Apple has been granted a U.S. patent for a new 3-D projection technology that enables multiple viewers to watch 3-D without the glasses.

Although quite complex, its design concept is described simply as providing “highly effective, practical, efficient, uncomplicated and inexpensive auto-stereoscopic 3-D displays that allow the observer complete and unencumbered freedom of movement.”

The term “auto-stereoscopic” means without 3-D glasses, which has become the Holy Grail of 3-D imaging. Apple’s patent states, “Most voyages into virtual reality are currently solitary and encumbered ones: Users often wear helmets, special glasses or other devices that present the 3-D world only to each of them individually.”

This, Apple notes, is less than ideal, with the added understatement that “observers generally do not like to wear equipment over their eyes.”

Apple’s new technology tracks TV viewers’ position and movement, and then uses that information to guide the projection of pixels onto “a projection screen having a predetermined, angularly responsive reflective surface function.”

That means each projected pixel is beamed onto a textured, reflective screen in such a way as to reflect into the eyes of each viewer at angles that separate the image into left and right views. This produces the 3-D effect.

The patent describes a method whereby each pixel is aimed at a curved surface, where it reflects onto the correct eyeball. As a viewer moves in relation to the screen, the tracking sensor captures their individual view. That movement information causes the projection angle to change for that viewer.

While other computer manufacturers have been involved in auto-stereoscopic research and development, Apple has successfully summarized their work and directly addressed the limitations in three key areas.

The first, volumetric displays, presents images that “appear ghosted or transparent,” according to the patent.
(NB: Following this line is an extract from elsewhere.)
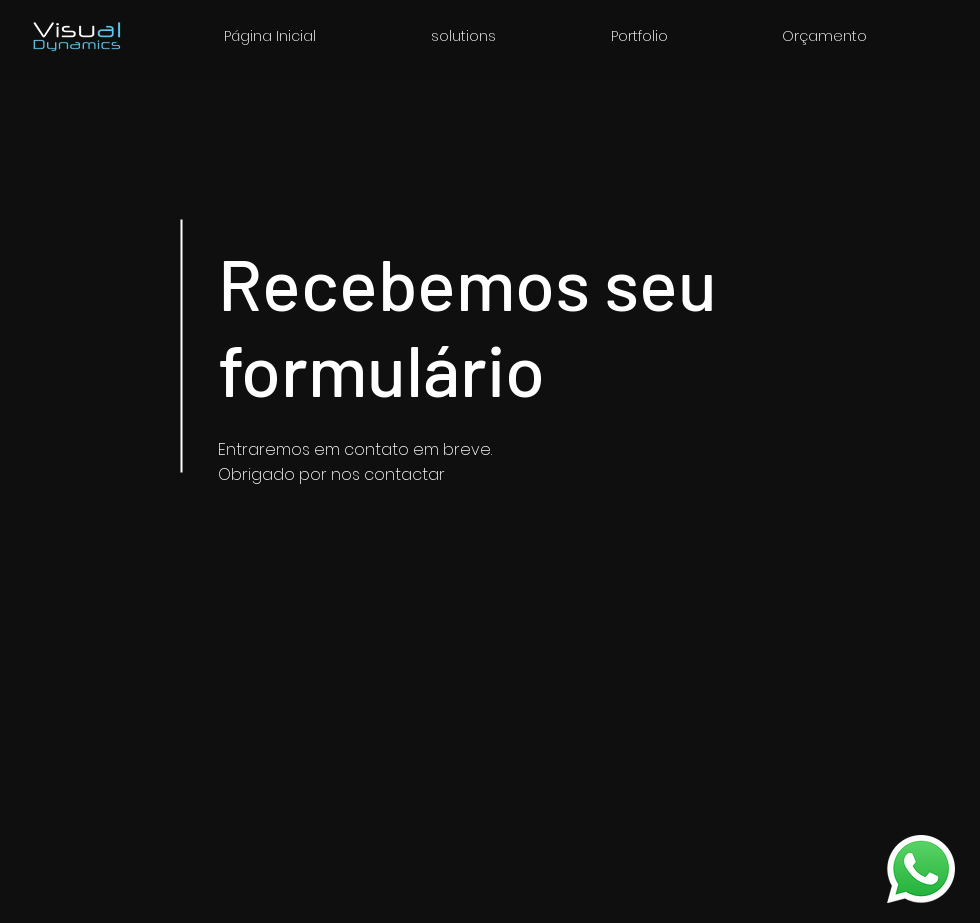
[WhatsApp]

It also addresses the parallax barrier method, which “typically requires the observer to remain stationary in one location,” as well as dynamically presented holographic images that require “far greater computational ability and bandwidth than is generally required for (other auto-stereoscopic displays) … in real time and at commercially acceptable costs.”

Apple’s patent also describes methods for allowing viewers to virtually interact with the display by manipulating 3-D projections, in addition to what it refers to as “holographic acceleration.” This means that the displayed image can “move relative to the observer correspondingly faster than the observer’s actual movement or displacement,” with the level of acceleration determined by a “selected factor.”

No information was provided about when Apple’s 3-D display technology might be brought to market.